The firmware implements the following capabilities:
- Deck identification (both what deck it is but also unique serial number)
- Coexist with multiple decks on the same I2C bus
- Reset MCU to reset state via I2C
- Bridge from I2C to various peripherals
- GPIO - Used to set GPIO direction and read/write GPIO pins
- UART
- SPI
- ADC
- PWM
Address Range | Purpose | Access | POR State | Description |
---|---|---|---|---|
Device Info | Read-only firmware and product identification | |||
0x0000-0x0001 | Magic number | R | 0xBCDC | Memory validation signature |
0x0002 | Major version | R | 0x00 | Deck control firmware major version |
0x0003 | Minor version | R | 0x01 | Deck control firmware minor version |
0x0004 | Vendor ID | R | 0xBC | Vendor identifier (0xBC = Bitcraze) |
0x0005 | Product ID | R | - | Board-specific product identifier |
0x0006 | Board revision | R | - | Hardware revision number |
0x0007-0x0014 | Product name | R | - | 14-byte product name string |
GPIO Control | Pin direction and value control | |||
0x1000-0x1001 | GPIO direction | R/W | 0x0000 | Pin direction (1=output, 0=input) |
0x1002-0x1003 | GPIO data | R/W | 0x0000 | Pin values (1=high, 0=low) |
I2C Configuration | Address management | |||
0x1800 | Address programming | W | 0x43 | New I2C address (takes effect after transaction) |
Device Identity | Unique device identification | |||
0x1900-0x190B | CPU unique ID | R | CPU ID | 12-byte unique device serial number |
Test Area | Development and validation | |||
0x1F00-0x1F0F | Scratchpad | R/W | 0x00 | 16-byte test memory area |
The firmware controls 11 GPIO pins through memory-mapped registers. Each bit in the 16-bit GPIO registers corresponds to one pin:
GPIOA pins: PA2, PA3, PA4, PA5, PA6, PA7, PA8, PA11, PA12 (bits 0-8) GPIOC pins: PC14, PC15 (bits 9-10)

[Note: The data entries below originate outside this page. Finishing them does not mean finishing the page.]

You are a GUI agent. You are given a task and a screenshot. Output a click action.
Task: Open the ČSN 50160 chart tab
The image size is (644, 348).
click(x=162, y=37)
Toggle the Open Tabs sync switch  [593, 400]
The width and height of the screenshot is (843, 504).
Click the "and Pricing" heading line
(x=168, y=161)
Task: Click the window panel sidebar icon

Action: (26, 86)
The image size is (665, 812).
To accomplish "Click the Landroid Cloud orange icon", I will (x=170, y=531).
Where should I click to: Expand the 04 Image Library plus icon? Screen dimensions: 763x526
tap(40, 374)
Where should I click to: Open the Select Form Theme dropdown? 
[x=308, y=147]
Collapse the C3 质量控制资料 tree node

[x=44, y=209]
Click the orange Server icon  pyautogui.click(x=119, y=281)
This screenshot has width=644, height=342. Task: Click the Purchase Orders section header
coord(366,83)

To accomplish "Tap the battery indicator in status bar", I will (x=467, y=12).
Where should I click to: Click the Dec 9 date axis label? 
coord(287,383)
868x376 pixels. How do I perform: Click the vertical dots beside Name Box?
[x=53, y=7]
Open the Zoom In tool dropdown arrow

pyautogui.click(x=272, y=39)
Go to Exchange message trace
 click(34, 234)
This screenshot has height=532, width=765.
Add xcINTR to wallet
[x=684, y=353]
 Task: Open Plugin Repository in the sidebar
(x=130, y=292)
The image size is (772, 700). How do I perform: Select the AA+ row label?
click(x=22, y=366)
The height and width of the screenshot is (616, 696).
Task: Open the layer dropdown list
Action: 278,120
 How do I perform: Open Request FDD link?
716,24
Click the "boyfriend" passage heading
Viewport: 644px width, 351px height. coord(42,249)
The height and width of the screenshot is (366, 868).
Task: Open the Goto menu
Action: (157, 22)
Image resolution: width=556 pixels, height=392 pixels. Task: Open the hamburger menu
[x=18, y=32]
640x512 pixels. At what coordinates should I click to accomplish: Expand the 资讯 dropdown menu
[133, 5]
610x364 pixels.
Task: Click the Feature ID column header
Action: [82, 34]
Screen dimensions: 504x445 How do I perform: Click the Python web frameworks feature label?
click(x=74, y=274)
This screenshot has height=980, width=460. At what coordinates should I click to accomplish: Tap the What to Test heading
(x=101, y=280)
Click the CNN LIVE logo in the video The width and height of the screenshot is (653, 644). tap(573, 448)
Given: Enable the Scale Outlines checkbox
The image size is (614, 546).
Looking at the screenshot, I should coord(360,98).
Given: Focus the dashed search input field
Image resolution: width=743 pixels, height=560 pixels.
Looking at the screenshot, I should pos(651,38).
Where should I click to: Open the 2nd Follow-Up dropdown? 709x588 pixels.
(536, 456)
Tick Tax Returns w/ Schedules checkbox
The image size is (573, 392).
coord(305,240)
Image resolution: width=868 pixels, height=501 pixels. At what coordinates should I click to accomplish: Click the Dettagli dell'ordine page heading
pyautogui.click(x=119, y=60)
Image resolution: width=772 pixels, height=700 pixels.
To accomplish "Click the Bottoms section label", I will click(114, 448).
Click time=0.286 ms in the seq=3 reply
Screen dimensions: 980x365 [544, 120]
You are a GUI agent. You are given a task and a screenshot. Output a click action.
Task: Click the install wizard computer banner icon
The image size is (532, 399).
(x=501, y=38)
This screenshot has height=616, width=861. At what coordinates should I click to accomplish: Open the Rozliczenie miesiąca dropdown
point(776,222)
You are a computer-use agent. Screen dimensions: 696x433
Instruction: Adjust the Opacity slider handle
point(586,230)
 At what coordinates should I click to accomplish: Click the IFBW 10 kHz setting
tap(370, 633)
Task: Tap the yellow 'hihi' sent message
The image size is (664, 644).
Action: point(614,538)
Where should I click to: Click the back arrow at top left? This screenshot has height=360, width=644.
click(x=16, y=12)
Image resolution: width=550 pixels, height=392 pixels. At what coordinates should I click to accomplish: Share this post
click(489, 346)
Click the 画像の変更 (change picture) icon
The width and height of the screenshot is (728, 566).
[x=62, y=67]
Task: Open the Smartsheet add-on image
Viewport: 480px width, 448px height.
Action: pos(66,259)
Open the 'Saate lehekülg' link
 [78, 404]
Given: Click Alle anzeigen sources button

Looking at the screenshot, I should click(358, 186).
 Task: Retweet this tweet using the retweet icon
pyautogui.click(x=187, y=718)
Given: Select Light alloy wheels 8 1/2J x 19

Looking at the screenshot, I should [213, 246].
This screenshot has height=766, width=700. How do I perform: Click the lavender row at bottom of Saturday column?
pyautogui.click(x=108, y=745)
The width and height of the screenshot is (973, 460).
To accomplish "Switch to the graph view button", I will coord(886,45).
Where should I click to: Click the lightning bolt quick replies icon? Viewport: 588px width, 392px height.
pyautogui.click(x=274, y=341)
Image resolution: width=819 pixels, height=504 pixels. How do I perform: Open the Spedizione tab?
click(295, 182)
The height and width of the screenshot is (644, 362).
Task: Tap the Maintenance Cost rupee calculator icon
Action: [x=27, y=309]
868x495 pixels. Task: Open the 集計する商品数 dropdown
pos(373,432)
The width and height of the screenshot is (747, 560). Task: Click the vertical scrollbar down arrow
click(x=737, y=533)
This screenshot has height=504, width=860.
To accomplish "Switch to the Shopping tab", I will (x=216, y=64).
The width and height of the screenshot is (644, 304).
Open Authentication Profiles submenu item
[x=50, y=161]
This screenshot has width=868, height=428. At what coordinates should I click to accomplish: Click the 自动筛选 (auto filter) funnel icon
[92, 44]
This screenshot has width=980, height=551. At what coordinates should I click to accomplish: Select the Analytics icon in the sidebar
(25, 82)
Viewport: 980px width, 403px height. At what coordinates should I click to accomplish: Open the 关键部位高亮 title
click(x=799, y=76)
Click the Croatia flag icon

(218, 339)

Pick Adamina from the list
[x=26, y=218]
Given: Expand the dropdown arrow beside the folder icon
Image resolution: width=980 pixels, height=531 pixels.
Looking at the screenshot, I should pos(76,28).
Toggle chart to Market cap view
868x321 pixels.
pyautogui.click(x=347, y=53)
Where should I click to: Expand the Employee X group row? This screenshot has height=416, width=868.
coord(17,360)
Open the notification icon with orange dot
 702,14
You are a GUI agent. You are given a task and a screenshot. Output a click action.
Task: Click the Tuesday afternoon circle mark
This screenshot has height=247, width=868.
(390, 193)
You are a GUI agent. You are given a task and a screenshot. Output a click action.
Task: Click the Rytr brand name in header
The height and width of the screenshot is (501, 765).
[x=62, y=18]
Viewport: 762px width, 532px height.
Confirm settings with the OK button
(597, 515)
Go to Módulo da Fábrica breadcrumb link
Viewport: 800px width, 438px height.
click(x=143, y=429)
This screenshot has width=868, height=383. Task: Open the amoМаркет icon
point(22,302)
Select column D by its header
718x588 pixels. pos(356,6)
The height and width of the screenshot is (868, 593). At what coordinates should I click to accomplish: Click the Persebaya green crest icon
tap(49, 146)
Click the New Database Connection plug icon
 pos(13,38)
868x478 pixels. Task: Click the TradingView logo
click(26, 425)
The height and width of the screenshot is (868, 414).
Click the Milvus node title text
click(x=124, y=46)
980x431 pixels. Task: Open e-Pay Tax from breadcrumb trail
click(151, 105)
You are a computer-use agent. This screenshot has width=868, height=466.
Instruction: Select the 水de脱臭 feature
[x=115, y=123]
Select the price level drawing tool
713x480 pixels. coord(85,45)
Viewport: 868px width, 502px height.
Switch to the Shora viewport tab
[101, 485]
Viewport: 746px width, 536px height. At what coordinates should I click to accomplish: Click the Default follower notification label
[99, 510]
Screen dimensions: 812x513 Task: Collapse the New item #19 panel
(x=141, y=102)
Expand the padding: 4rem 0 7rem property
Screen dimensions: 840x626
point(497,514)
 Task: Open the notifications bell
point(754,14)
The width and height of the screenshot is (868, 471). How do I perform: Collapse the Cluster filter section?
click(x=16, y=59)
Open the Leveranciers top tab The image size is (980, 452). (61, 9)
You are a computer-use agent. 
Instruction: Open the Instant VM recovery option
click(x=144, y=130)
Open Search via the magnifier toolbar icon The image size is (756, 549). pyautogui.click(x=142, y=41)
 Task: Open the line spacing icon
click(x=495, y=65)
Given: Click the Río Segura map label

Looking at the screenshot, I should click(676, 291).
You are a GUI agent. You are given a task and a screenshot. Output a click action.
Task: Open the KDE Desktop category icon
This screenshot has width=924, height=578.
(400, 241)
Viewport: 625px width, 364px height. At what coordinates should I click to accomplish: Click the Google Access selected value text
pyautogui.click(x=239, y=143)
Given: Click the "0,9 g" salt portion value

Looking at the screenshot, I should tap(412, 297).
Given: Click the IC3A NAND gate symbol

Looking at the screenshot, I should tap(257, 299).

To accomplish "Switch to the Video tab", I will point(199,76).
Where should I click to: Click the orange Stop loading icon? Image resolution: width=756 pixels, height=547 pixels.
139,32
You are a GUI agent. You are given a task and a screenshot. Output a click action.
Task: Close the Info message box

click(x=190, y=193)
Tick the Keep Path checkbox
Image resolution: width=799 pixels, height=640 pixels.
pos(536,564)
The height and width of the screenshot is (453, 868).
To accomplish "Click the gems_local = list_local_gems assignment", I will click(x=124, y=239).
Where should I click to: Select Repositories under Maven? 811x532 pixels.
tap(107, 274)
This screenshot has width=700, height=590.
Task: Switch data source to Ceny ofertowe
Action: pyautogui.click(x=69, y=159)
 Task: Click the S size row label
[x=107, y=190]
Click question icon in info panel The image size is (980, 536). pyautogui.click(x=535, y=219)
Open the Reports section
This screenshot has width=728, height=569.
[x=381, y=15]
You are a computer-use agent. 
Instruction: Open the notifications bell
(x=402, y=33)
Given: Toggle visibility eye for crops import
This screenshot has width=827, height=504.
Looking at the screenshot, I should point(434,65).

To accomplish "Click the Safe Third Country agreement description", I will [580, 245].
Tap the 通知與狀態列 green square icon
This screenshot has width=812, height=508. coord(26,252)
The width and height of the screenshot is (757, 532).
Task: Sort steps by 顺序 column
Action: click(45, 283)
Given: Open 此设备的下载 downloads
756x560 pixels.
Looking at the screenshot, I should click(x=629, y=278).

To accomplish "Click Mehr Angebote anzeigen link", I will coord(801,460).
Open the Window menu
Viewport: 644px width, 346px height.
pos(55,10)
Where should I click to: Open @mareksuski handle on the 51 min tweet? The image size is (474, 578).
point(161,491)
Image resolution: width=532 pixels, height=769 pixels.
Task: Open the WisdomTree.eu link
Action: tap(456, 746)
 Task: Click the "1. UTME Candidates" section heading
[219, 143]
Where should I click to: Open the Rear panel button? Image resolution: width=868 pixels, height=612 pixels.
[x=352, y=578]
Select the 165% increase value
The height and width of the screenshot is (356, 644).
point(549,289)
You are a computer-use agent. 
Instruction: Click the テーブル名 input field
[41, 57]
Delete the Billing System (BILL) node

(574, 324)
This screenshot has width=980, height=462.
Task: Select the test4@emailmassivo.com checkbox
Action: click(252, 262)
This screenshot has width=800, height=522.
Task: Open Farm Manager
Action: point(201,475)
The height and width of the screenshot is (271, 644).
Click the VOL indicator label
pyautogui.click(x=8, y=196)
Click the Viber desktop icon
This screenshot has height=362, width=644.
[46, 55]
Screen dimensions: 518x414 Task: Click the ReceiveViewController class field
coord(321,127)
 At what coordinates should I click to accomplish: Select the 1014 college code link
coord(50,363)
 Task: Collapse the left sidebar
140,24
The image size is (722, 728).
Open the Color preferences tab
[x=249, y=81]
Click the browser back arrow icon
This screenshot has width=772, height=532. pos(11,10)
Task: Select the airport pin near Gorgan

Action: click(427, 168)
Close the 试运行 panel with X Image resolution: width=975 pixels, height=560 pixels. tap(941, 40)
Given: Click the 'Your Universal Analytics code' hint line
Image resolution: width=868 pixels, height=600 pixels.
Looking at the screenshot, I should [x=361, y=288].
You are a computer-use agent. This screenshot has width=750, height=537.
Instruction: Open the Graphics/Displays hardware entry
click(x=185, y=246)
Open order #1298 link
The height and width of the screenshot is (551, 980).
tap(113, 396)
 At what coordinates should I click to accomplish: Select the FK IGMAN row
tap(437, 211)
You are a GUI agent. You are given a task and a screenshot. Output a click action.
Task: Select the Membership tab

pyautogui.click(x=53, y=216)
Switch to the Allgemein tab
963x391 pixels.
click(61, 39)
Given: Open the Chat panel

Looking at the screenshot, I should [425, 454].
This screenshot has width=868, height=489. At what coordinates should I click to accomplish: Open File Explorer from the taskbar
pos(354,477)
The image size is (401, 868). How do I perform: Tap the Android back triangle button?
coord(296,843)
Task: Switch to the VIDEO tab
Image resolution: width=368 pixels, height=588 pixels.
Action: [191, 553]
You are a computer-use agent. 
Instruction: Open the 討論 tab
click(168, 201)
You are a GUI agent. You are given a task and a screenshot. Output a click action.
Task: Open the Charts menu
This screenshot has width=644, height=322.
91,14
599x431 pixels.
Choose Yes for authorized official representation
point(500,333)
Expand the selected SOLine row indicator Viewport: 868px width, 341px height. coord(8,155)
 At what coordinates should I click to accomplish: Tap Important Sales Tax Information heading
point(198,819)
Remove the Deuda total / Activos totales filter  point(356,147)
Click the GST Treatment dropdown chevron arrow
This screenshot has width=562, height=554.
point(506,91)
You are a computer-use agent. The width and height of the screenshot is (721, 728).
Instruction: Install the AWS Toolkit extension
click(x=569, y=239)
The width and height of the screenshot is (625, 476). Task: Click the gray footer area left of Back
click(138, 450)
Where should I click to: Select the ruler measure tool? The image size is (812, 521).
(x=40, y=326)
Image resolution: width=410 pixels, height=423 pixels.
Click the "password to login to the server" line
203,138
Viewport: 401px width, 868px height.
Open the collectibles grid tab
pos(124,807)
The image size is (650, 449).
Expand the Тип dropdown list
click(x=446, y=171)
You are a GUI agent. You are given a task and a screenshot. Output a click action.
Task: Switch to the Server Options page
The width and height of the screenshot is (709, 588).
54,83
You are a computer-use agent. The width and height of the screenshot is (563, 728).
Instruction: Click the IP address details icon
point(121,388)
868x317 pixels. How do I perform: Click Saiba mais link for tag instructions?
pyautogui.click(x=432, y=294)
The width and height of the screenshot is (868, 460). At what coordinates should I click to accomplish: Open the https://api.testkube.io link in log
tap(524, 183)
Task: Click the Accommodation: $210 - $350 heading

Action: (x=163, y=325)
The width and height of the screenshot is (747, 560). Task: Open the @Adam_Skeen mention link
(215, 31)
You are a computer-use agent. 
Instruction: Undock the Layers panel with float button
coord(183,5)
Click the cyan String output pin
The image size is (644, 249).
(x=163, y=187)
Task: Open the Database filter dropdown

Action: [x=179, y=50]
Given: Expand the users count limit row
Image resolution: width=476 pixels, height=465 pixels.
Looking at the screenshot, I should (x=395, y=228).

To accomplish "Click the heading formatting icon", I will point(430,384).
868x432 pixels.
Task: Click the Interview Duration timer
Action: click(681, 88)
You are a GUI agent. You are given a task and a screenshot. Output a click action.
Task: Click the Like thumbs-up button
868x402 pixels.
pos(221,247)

The GPIO control uses two 16-bit registers:
- Direction register (0x1000-0x1001): Controls pin direction (1=output, 0=input)
- Data register (0x1002-0x1003): Controls pin values for outputs, reads pin states for inputs
All I2C addresses implement a 16-bit memory-mapped interface:
- Read operation: I2C write 2 bytes (address MSB, LSB), then restart and read data
- Write operation: I2C write 2 bytes (address MSB, LSB), then write data
It's not feasible to give each deck a unique I2C address since the address space is limited. Although it might be possible to give each type of deck a unique address, this would not scale well and also block the possibility of using two of the same deck type at the same time. Instead the following has been implemented:
At startup all decks have the same address, the discovery address. The host will try to read the serial number from the default discovery address, while doing this all the decks will respond with their serial at the same time. As the serial is being sent on the bus each I2C device will check so that the data matches the data it sends, if not there will be an error state in the device. When this error state is reached the device will change it's I2C address to a reset address. At the end of read only one unit will not be in the error state, at this point the host will write to the device and set it's new I2C address. After this the host will read the reset address and all the units which was previously in the error state will jump back to the discovery address. This will continue until no devices are left on the discovery address.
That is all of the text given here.